Cromwell was born into the ranks of the middle gentry, and remained relatively obscure for the first 40 years of his life. His lifestyle resembled that of a yeoman farmer until he received an inheritance from his uncle. After undergoing a religious conversion during the same decade, Cromwell made an Independent style of Puritanism an essential part of his life. He was elected Member of Parliament for Cambridge in the Short (1640) and Long (1640–49) Parliaments. He entered the English Civil War on the side of the "Roundheads" or Parliamentarians.

As a soldier, he was more than capable (nicknamed "Old Ironsides"), and was soon promoted from leading a single cavalry troop to command of the entire army. Cromwell was one of the signatories of Charles I's death warrant in 1649. He was a member of the Rump Parliament (1649–1653), which selected him to take command of the English campaign in Ireland during 1649–50. He led a campaign against the Scottish army between 1650 and 1651. On 20 April 1653 he dismissed the Rump Parliament by force, setting up a short-lived nominated assembly known as the Barebones Parliament, before being made Lord Protector of England, Wales, Scotland and Ireland on 16 December 1653. He was buried in Westminster Abbey. After the Royalists returned to power, they had his corpse dug up, hung in chains, and beheaded.

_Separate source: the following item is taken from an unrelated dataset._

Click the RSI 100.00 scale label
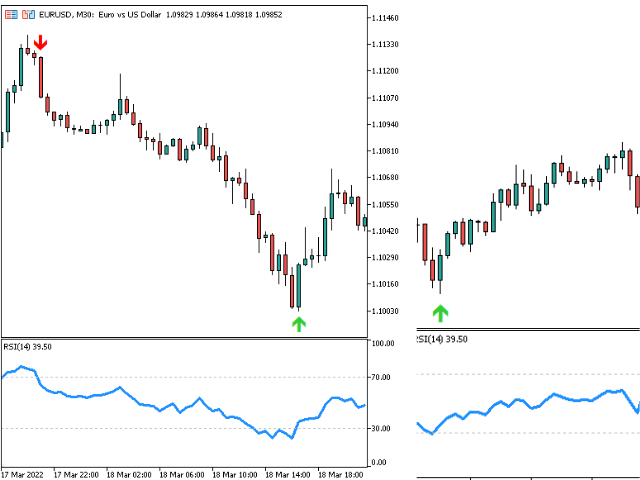The height and width of the screenshot is (480, 640). click(384, 344)
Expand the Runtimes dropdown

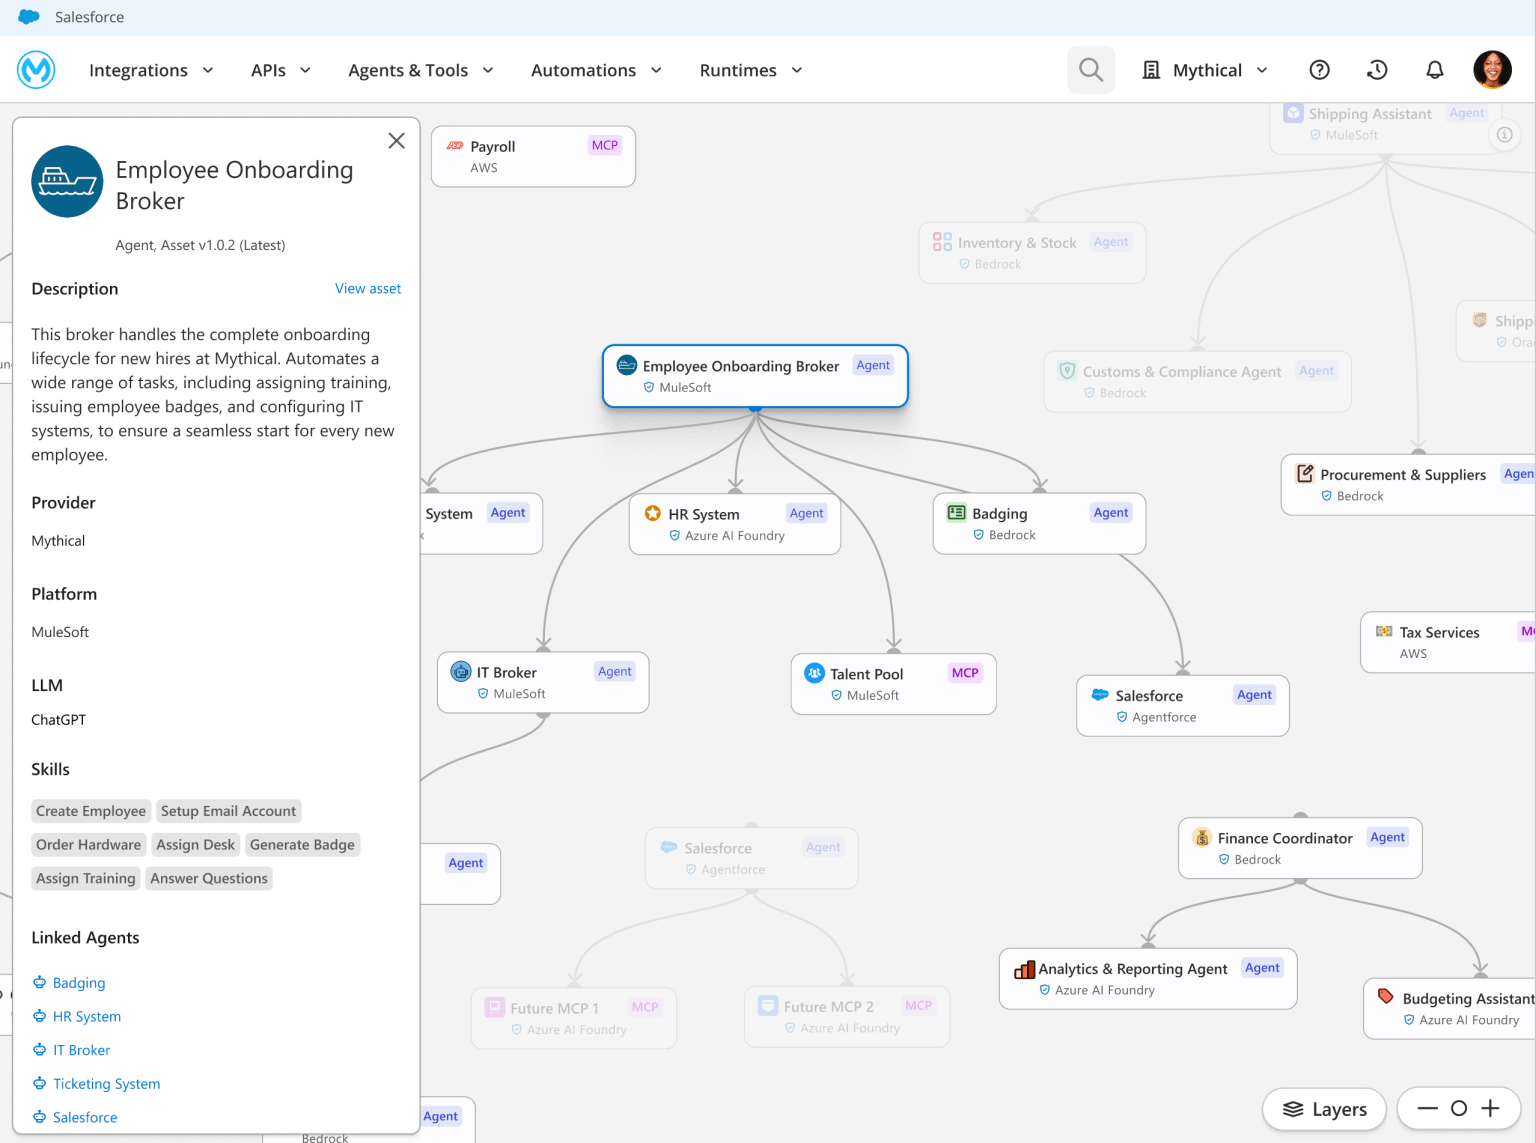[x=750, y=70]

Cromwell has been a controversial figure in the history of the British Isles— considered a regicidal dictator by some historians such as David Hume and Christopher Hill; but as a hero of liberty by others such as Thomas Carlyle and Samuel Rawson Gardiner. In a 2002 BBC poll in Britain, Cromwell was elected as one of the Top 10 Britons of all time.[3] His measures against Catholics in Scotland and Ireland have been characterised as genocidal or near-genocidal,[4] and in Ireland itself he is widely hated.[5][6]